« Et Marie se levant en ces jours-là partit en hâte pour la montagne, pour la cité de Juda, entra dans la demeure de Zacharie et salua Elisabeth. » II est normal que tous ceux qui veulent être crus fournissent les raisons de croire. Aussi l'ange qui annonçait les mystères, pour l'amener à croire par un précédent, a-t-il annoncé à Marie, une vierge, la maternité d'une femme âgée et stérile, montrant ainsi que Dieu peut tout ce qui lui plaît. Dès qu'elle l'eut appris, Marie, non par manque de foi en la prophétie, non par incertitude de cette annonce, non par doute sur le précédent fourni, mais dans l'allégresse de son désir, pour remplir un pieux devoir, dans l'empressement de la joie, se dirigea vers les montagnes. Désormais remplie de Dieu, pouvait-elle ne pas s'élever en hâte vers les hauteurs ? Les lents calculs sont étrangers à la grâce de l'Esprit Saint. Apprenez aussi, femmes pieuses, quel empressement vous devez témoigner à vos parentes près d'être mères. Marie jusque-là vivait seule dans la retraite la plus stricte ; elle n'a été retenue ni de paraître en public par la pudeur virginale, ni de son dessein par les escarpements des montagnes, ni du service à rendre par la longueur du chemin. Vers les hauteurs, la Vierge se hâte, la Vierge qui pense à servir et oublie sa peine, dont la charité fait la force et non le sexe ; elle quitte sa maison et va. Apprenez, vierges, à ne pas courir les maisons des autres, à ne pas traîner sur les places, à ne pas engager de conversations sur la voie publique. Marie s'attarde à la maison, se hâte sur le chemin. Elle demeura chez sa cousine trois mois; car, étant venue pour rendre service, elle avait ce service à coeur ; elle demeura trois mois, non pour le plaisir d'être dans une demeure étrangère, mais parce qu'il lui déplaisait de se montrer souvent au-dehors.

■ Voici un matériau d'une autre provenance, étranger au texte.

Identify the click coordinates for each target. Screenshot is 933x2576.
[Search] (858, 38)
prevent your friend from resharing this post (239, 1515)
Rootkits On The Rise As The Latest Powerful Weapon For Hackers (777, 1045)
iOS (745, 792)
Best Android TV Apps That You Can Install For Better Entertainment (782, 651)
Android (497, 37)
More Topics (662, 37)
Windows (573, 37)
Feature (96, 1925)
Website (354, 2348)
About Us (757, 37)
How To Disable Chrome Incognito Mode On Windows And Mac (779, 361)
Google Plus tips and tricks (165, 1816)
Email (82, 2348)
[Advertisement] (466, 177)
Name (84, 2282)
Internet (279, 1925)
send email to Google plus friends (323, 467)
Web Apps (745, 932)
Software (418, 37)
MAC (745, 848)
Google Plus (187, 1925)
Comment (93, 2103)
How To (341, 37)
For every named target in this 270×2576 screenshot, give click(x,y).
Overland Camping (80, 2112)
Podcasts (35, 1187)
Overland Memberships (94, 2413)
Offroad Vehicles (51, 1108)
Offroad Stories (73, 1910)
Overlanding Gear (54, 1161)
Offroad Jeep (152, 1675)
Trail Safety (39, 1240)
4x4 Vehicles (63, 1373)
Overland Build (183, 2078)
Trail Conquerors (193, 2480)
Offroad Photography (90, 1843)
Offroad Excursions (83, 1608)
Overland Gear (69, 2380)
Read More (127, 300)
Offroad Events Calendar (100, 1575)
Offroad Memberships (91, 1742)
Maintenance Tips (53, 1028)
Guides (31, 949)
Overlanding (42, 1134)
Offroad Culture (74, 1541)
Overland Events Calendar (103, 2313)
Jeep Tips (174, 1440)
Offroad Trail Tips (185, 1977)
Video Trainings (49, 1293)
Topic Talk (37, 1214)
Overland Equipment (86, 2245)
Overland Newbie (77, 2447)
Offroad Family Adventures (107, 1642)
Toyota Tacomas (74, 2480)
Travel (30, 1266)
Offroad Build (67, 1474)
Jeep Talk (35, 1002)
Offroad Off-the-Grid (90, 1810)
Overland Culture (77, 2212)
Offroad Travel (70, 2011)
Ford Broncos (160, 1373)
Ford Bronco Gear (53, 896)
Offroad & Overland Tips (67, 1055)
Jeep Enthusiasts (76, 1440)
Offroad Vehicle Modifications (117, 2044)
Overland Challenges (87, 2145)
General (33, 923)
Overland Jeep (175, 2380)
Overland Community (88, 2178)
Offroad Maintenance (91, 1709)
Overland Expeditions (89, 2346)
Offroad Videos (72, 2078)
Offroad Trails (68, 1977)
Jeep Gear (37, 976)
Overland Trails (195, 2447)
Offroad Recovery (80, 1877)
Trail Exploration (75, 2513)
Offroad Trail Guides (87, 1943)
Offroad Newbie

Vous avez appris, vierges, la délicatesse de Marie ; apprenez son humilité. Elle vient comme une parente à sa parente, comme une cadette à son aînée ; et non seulement elle vient, mais encore elle est la première à saluer ; il convient en effet que plus chaste est une vierge, plus humble elle soit ; qu'elle sache honorer ses aînées, qu'elle soit maîtresse d'humilité, celle qui fait profession de chasteté.
Il y a là encore un motif de piété, il y a même un enseignement doctrinal : il faut remarquer en effet que le supérieur vient à l'inférieur pour aider l'inférieur : Marie à Elisabeth, le Christ à Jean ; aussi bien, plus tard, pour consacrer le baptême de Jean, le Seigneur est venu à ce baptême (Matth., III, 13).
Et tout de suite se manifestent les bienfaits de l'arrivée de Marie et de la présence du Seigneur : car « au moment où Elisabeth entendit le salut de Marie, l'enfant tressaillit dans son sein, et elle fut remplie de l'Esprit Saint ». Remarquez le choix et la précision de chaque mot. Elisabeth a la première entendu la voix, mais Jean a le premier ressenti la grâce : celle-là suivant l'ordre de la nature a entendu, celui-ci a tressailli sous l'effet du mystère ; elle a perçu l'arrivée de Marie, lui celle du Seigneur : la femme celle de la femme, l'enfant celle de l'enfant. Elles parlent grâce ; eux la réalisent au-dedans et abordent le mystère de la miséricorde au profit de leurs mères ; et, par un double miracle, les mères prophétisent sous l'inspiration de leurs enfants. L'enfant a tressailli, la mère a été comblée ; la mère n'a pas été comblée avant son fils, mais le fils, une fois rempli de l'Esprit Saint, en a aussi rempli sa mère.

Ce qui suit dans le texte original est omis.